Rebel Without a Cause

Talks excessively.” No matter the awesome grades I received on my report card, the comment section was always filled with that remark.

I may have loved learning but I spent a decent amount of my time in elementary school outside in the hallway doing my work solo. Adult me is mature enough now to admit that my behavior took a while to work up to talks excessively because of my pattern of interruptive outbursts, “hey look at me” clownery and that one time when I threw a chair towards a teacher. I didn’t hit them and that wasn’t elementary me’s proudest moment but when you’re being bullied by your peers for things you have no control over before you can even get to know yourself, that was all I knew. Kids are cruel. My self-esteem was being destroyed before I could even build a foundation. I drew pictures, read books, and daydreamed at my desk in the hallway. Sometimes I would even miss the holiday parties because my behavior was unacceptable. I don’t know why little old me in my shiny big bubble winter coat couldn’t find the words to tell an adult that my feelings were hurt and that’s why I carried so much frustration. In elementary school, they teach you a lot but they don’t quite touch on emotional maturity and intelligence.

It wasn’t until middle school, technically intermediate school. At Rankin Intermediate someone in the staff saw something in me and recommended me for a new pilot program where students would learn how to peer mediate and take a trip down the land of conflict resolution. It got me out of some of my regular classes that bored me to tears so I was excited and I felt special. I wasn’t in Gifted and reflecting I feel like HOTS (Higher Order Thinking Skills) might have been the opposite but we got to play the Oregon Trail so we didn’t care. I wasn’t getting as bullied as much by the time I made it to Rankin because a decent amount of elementary school I would come home and tell my mother what happened. She fought a lot of my battles for me and I’m forever grateful. I’ll never forget going home crying because one of my peers threw my shoe into traffic in front of everyone at the bus stop after school. My mom marched right up to their house with me in tow and cursed out their mother. She was and always will be my blessing. When people would pick on my complexion she was always there to tell me, “the blacker the berry, the sweeter the juice.” I had no idea what that meant.
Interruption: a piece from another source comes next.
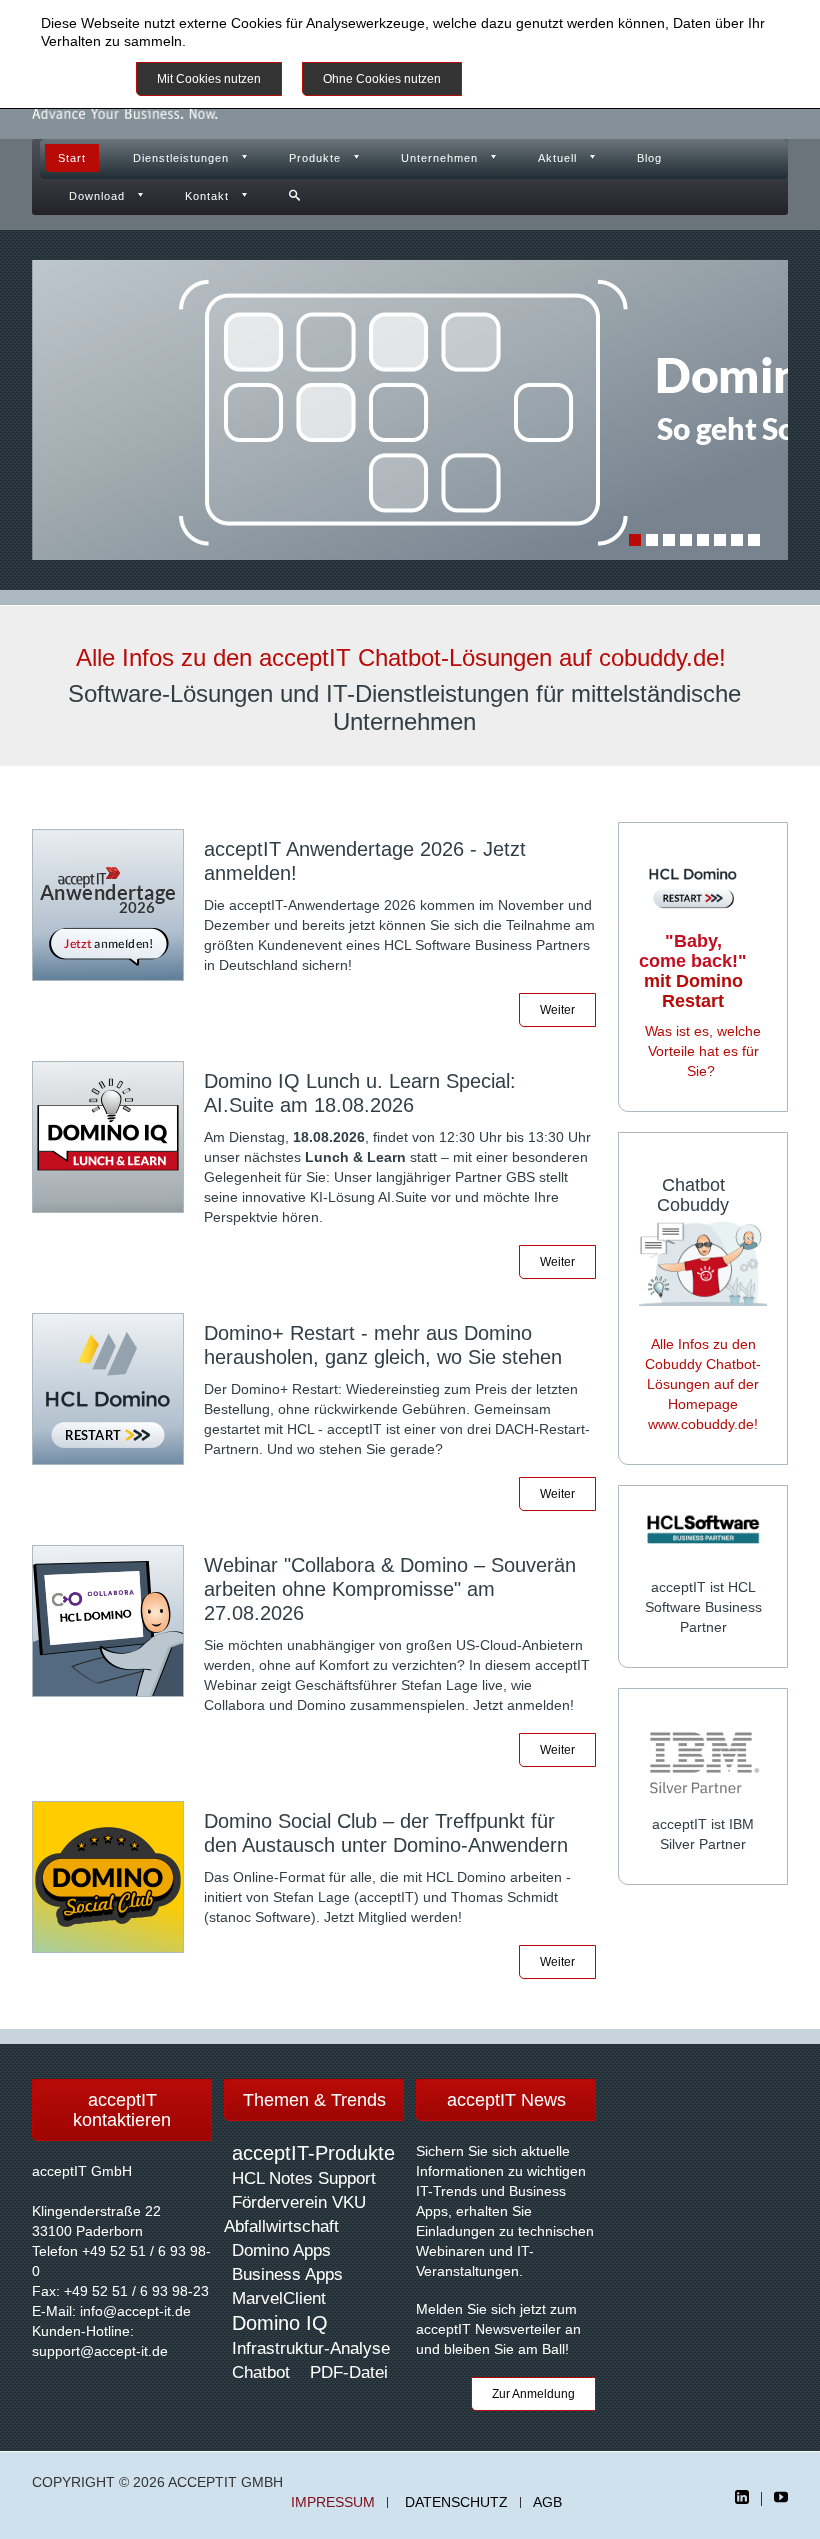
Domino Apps (281, 2250)
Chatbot (261, 2372)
This peer mediation program was pitched as a time to help us help our classmates deal with conflicts but the administration was sneaky. If I took anything from Rankin Intermediate and that class that took up several weeks of my class time it was how to resolve a conflict and deal with anger. We would learn about different de-escalation techniques, we would answer some questions about them, and then we would act them out with our peers. I say this administration was sneaky because it wasn’t until years later after I got the certificate and thick binder full of everything that I learned that I realized, we weren’t taught that for our peers. They (the administration) were teaching us how to de-escalate conflicts even within ourselves. For example, after that program when I would get angry I would go through a series of questions to figure out if it was real anger. What happened? Why was I feeling the way that I was feeling? Last but most importantly was, would acting on said emotions make me or the situation better? Most of the time the answer to that question was no!

I don’t know who saw something in me to see that I was trying. Like my grades were good to the point where I realized years later that I wasn’t being challenged enough. I thank whomever it was but that emotional intelligence crash course was what I needed to add to my toolbox for junior high school.

It takes a village and I’m grateful that someone in the village saw that I wasn’t where on the road I needed to be.

By junior high school, the bullying ended. I had a different hair color every week and a wardrobe that said quite a few things. One day I was rocking my favorite pair of jeans that set off the metal detector every time I wore them because they were distressed bell-bottoms with humongous safety pins all the way up the sides. The next I was dressing in plaid skirts and graphic tees. Without emotional maturity, in my toolbox, I wouldn’t be able to rock different hair colors and express myself through fashion without caring what people thought. Junior high me might have had too much confidence that came with problems but that middle school program helped me navigate through my mistakes as Junior high me still screwed up. She screwed up so badly that my junior high diary could be New York Times’ Best Seller.

I almost made it through my entire junior high and high school career without one altercation but I didn’t know that the bus stop was considered school property until you went home, especially if it wasn’t your bus stop. I can’t imagine the other trouble or the road I would be on if it wasn’t for “peer mediation.” High school was mostly teachers frustrated with me because I would finish my classwork and homework in class to write novels to share with my classmates. I actually got in trouble for taking the notebook back that my teacher took from me. I was apparently supposed to sit at my desk and twiddle my thumbs. Reflecting back, I probably needed to be in someone’s AP class but if I would’ve done that I probably wouldn’t have discovered my love for writing novels.

I tell people all the time when they question my Woodland Hills Experience that Woodland Hills prepared me for the world on a social level. Oh! I’m still awkward but at least I’m not angry anymore. I’m a professional optimist that can navigate conflict before jumping to anger right away and it took quite a journey to get here especially in a time before GPS.

Who would’ve thought that angry kid who got stuck in her shiny bubble coat and was bullied for years by her peers for being darker than others, would grow up to be a leader and a professional optimist?